◆ What you will do ◆
Transcribe all the entries word for word, omitting any pictures they contain.

(Beginning of Provided records)

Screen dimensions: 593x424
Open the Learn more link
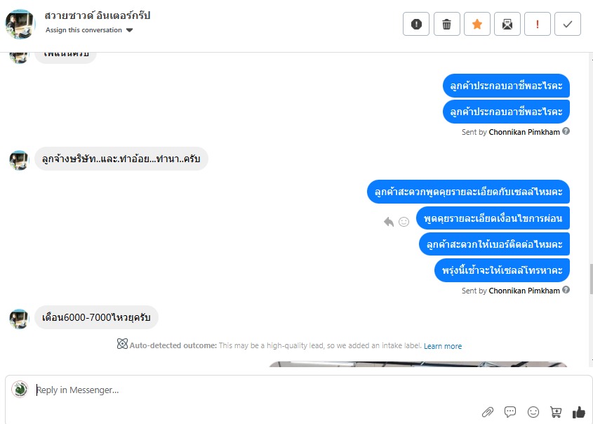(x=443, y=346)
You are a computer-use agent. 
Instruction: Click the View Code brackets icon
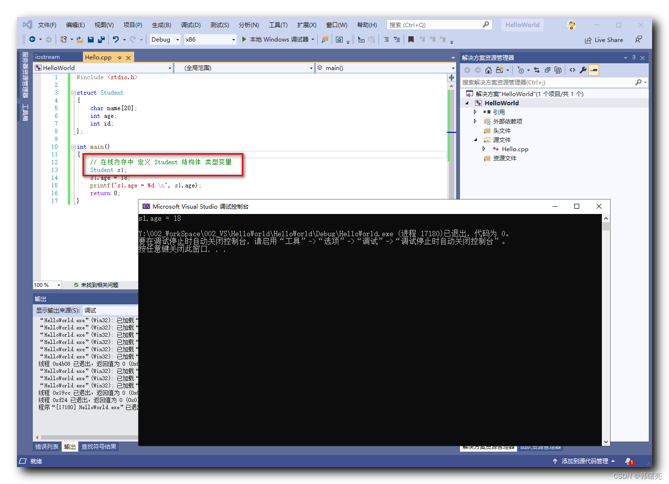click(572, 70)
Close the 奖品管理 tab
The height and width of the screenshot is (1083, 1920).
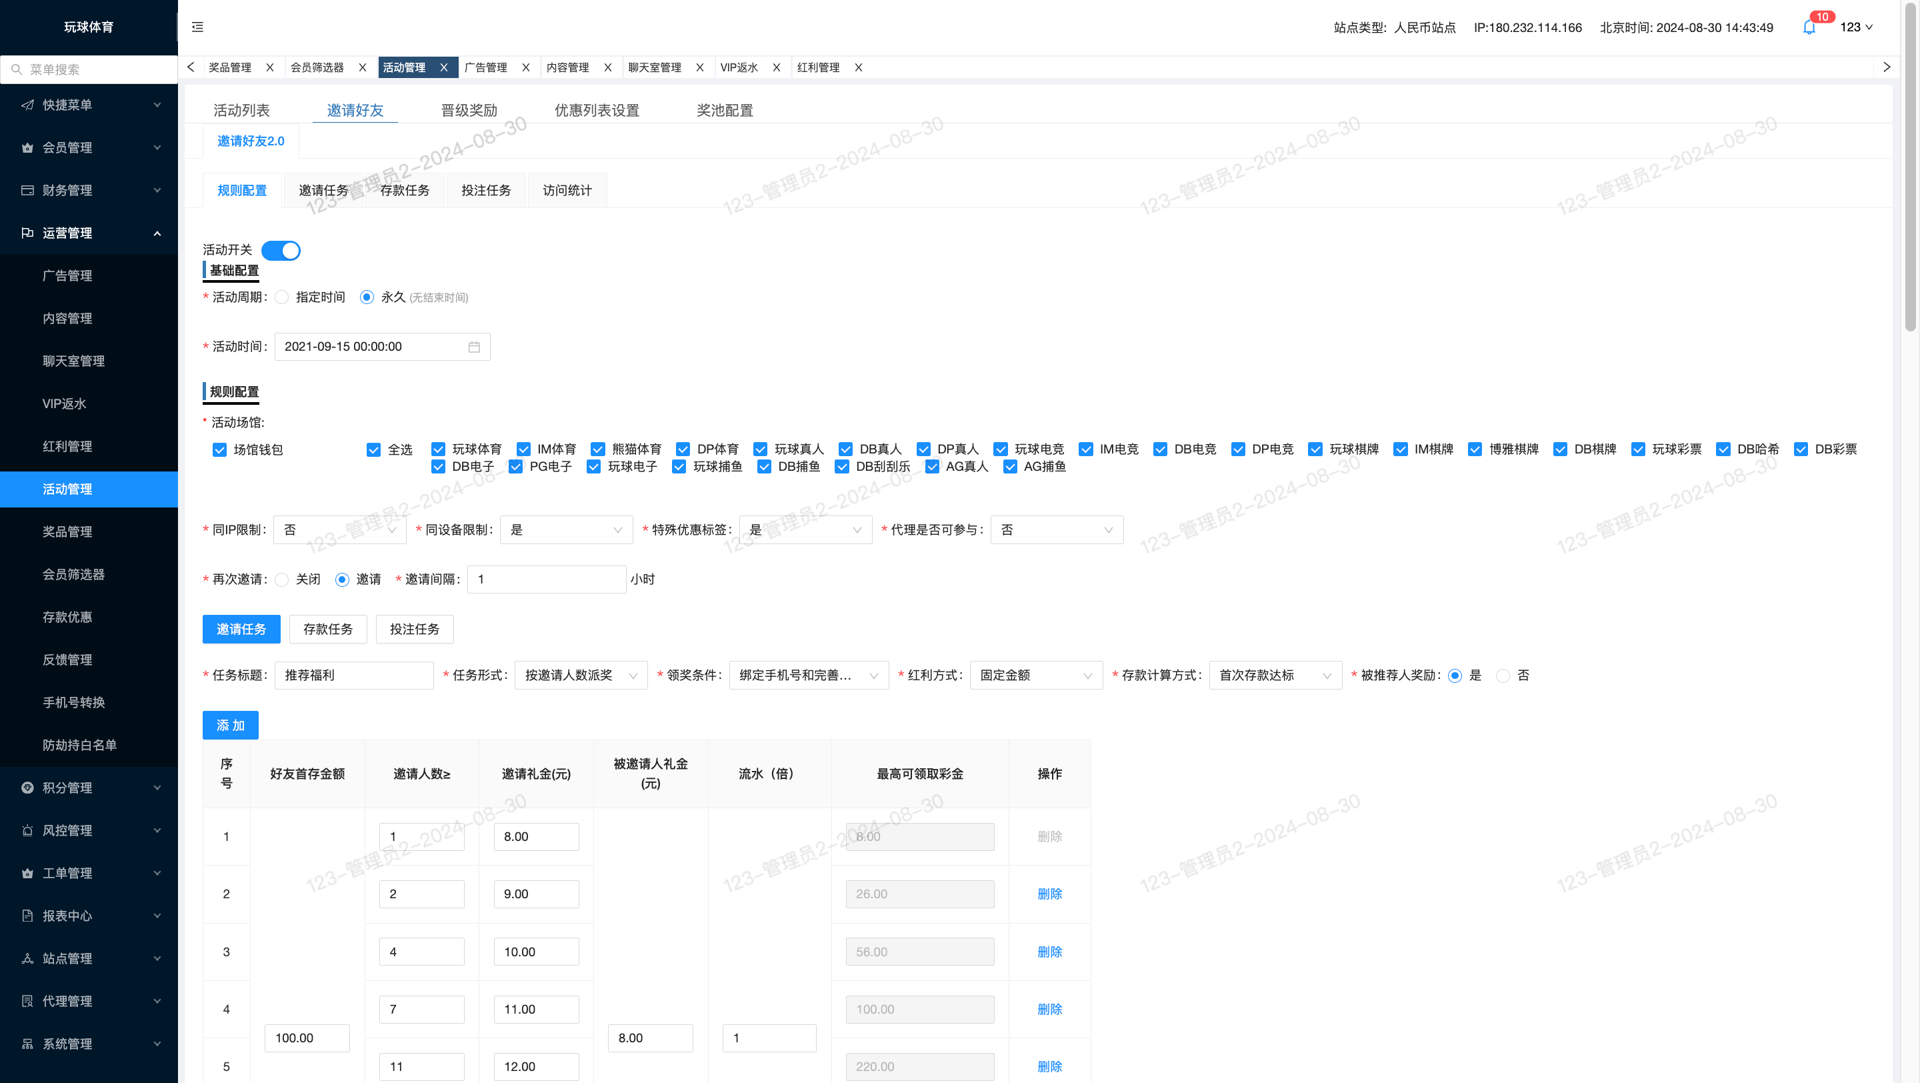pos(270,67)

(End of Provided records)

◆ Exercise answer ◆
Screen dimensions: 593x424
Open the Learn more link
(x=443, y=346)
You are a computer-use agent. 
Instruction: Click the View Code brackets icon
click(572, 70)
Close the 奖品管理 tab
The height and width of the screenshot is (1083, 1920).
pos(270,67)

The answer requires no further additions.